Zgadza się co do bitów. Niestety matryce nie zachowują się tak, jakbyśmy sobie tego życzyli i nie bardzo radzą sobie z taką różnicą oświetlenia. W cieniach są szumy, w światłach plamy.
W archiwum rodzinnym są takie stare (i jeszcze starsze też) zdjęcia.
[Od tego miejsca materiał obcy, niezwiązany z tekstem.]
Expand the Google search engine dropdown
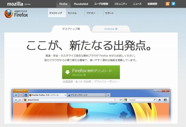The height and width of the screenshot is (127, 186). click(x=126, y=100)
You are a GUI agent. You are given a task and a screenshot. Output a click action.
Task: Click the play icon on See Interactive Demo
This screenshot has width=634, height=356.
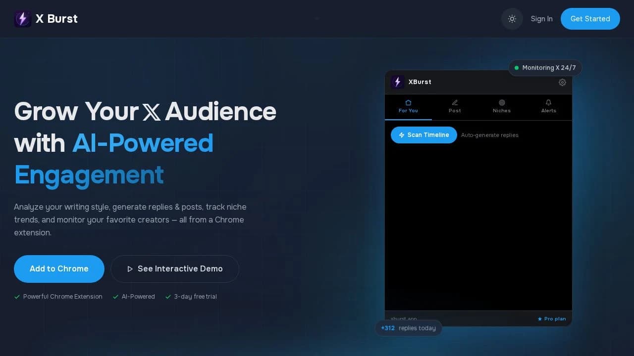130,269
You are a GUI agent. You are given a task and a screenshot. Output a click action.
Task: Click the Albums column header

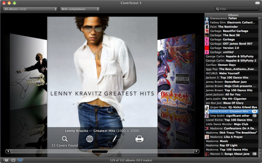click(233, 15)
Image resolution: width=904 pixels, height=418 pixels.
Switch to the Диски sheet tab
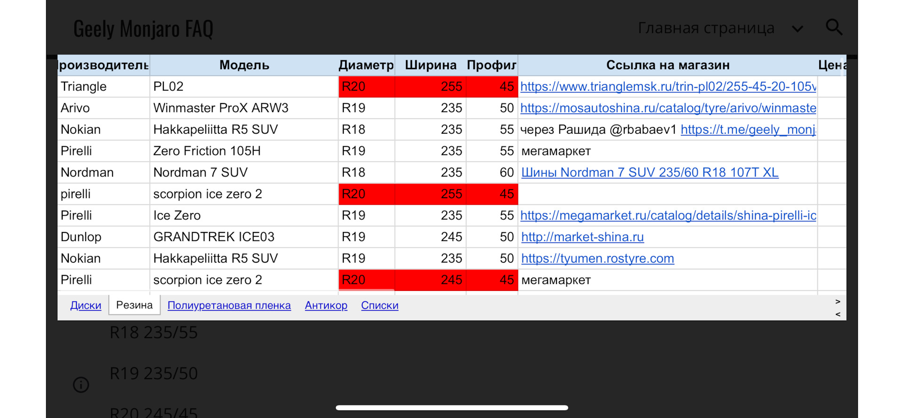coord(86,305)
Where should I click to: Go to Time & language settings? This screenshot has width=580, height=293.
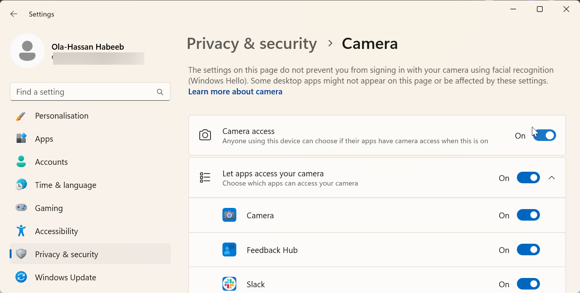click(65, 185)
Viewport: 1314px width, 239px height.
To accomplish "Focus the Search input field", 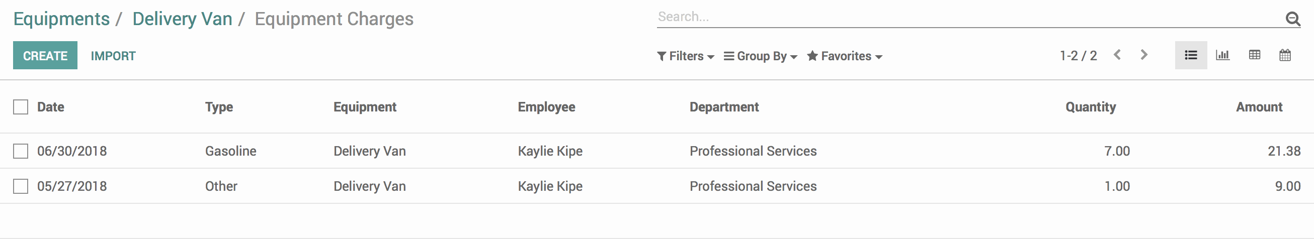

Fotka z okresu lat trzydziestych ma lepszą rozdzielczość tonalną niż dzisiejsze cyfraki, gdyż była wykonynwana mało kontrastowym obiektywem na średnioformatowym negatywie i kopiowana stykowo na mało kontrastowy papier (Agfa Lupex lub Agfa Brovira jesli dobrze pamiętam).
Każda dzisiejsza lustrzanka oraz większość aparatów kieszkonkowych daje możliwość manipulacji parametrami ekspozycji (choćby korekcją naświetlenia, o co przecież głównie chodzi). Niektóre HDRy robiłem kieszonkowym aparatem Pentax Optio 330GS (3mpix), jeszcze inne starsze - 2mpix kompaktem Casio. Sporo zrobiłem za pomocą 300D a to była najtańsza lustrzanka cyfrowa w ówczesnej historii Canona.
Jeśli dobrze pamiętam, to nawet Nokia N90 miała korekcję ekspozycji w swoim aparaciku (niestety miernej jakości). HDR też by się dało z niej zrobić.
To się da, naprawdę się da. Nie święci garnki lepią.